(Records excerpted from a collection)
::::

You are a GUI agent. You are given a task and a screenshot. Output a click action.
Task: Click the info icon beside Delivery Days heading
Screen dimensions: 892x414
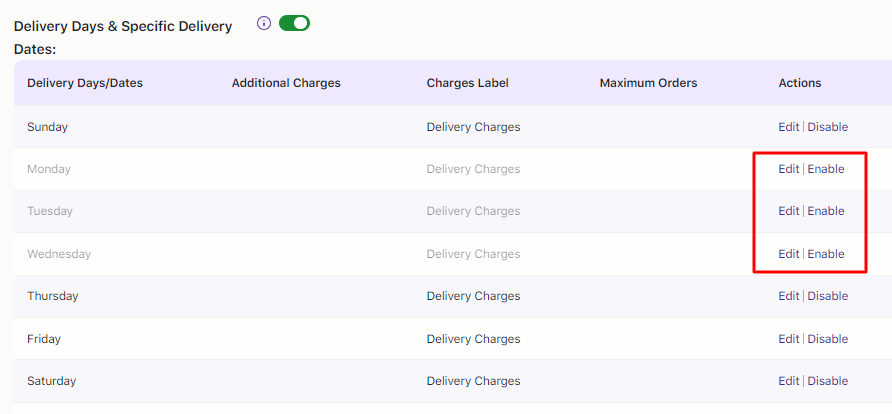264,23
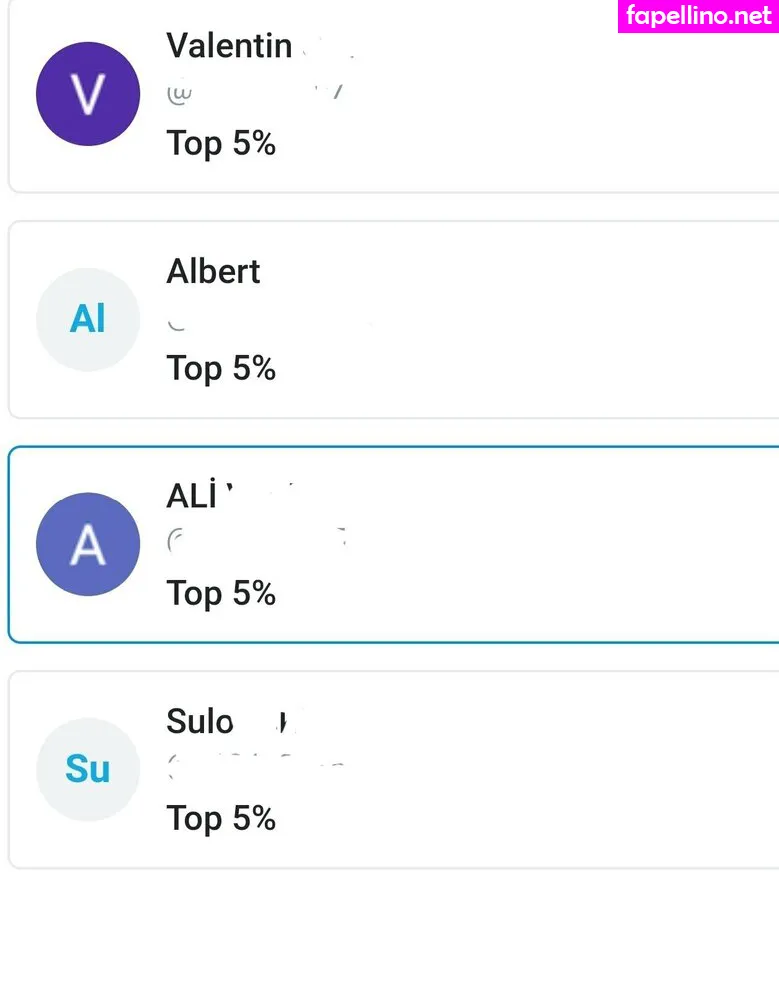Viewport: 779px width, 1000px height.
Task: Click the fapellino.net watermark label
Action: tap(698, 16)
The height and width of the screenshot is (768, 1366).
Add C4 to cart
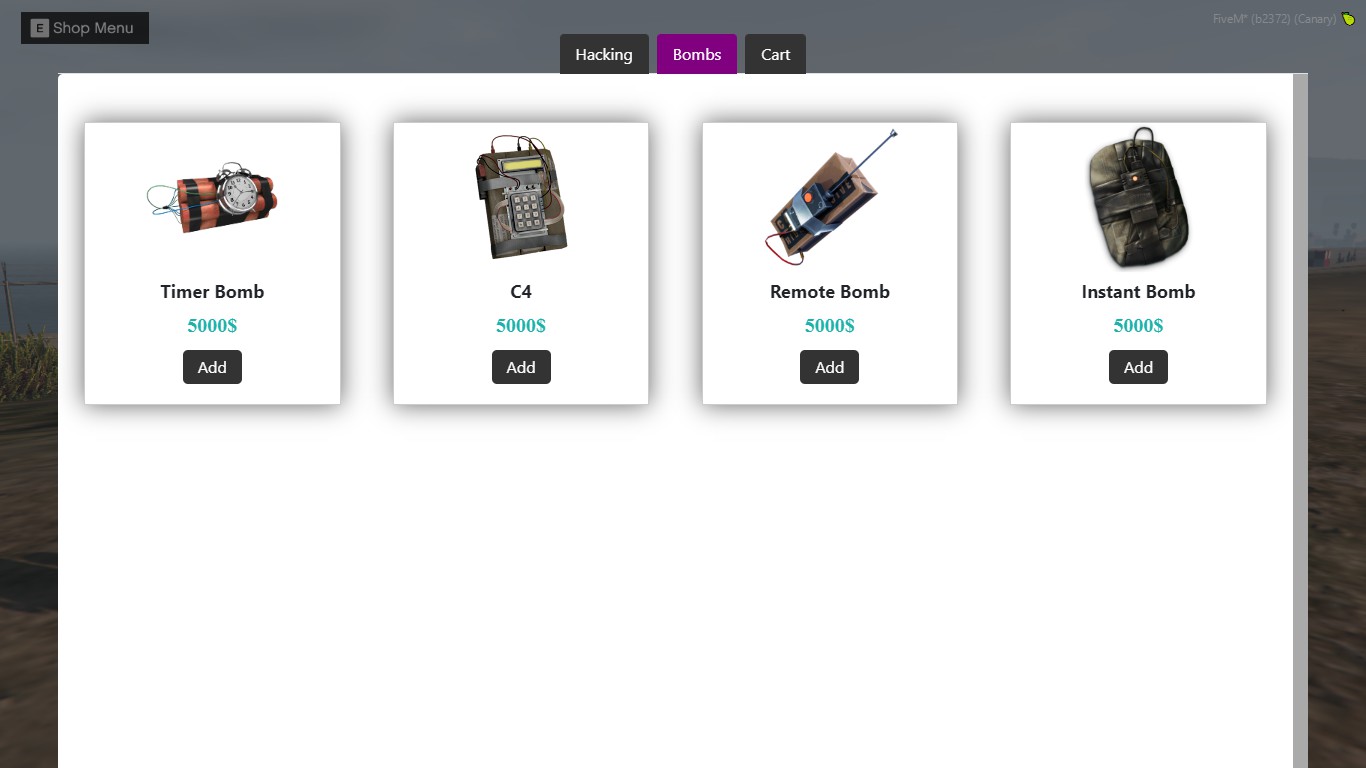[x=521, y=367]
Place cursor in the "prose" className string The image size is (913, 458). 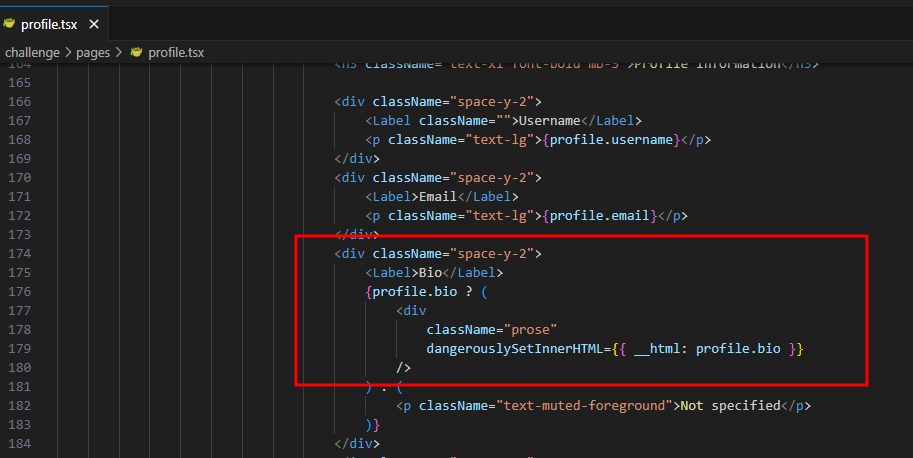(x=531, y=330)
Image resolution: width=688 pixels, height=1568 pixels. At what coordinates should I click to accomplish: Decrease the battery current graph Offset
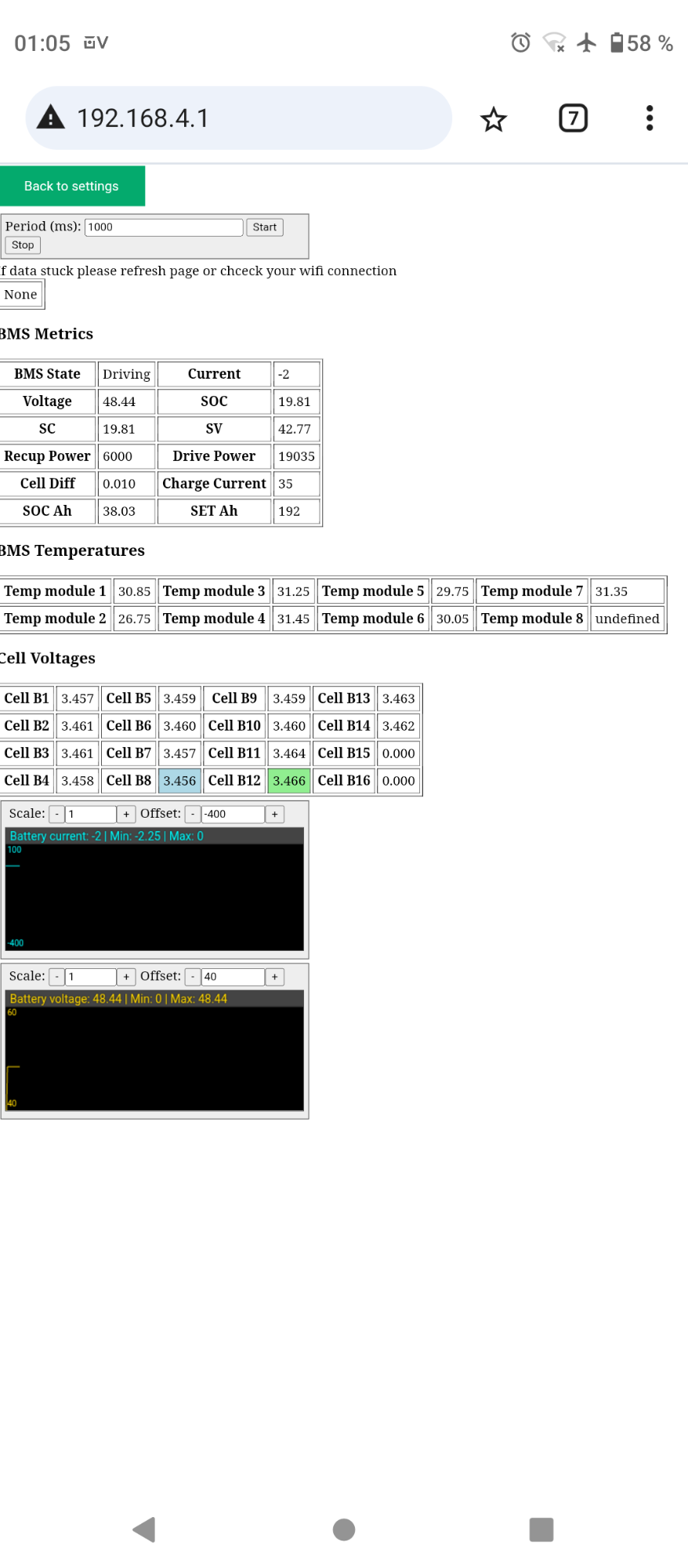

::::

### Given problem
State how many lines of the items above contain the string "screenshot", treating case as significant, and reply with that number alone.

### Task result
2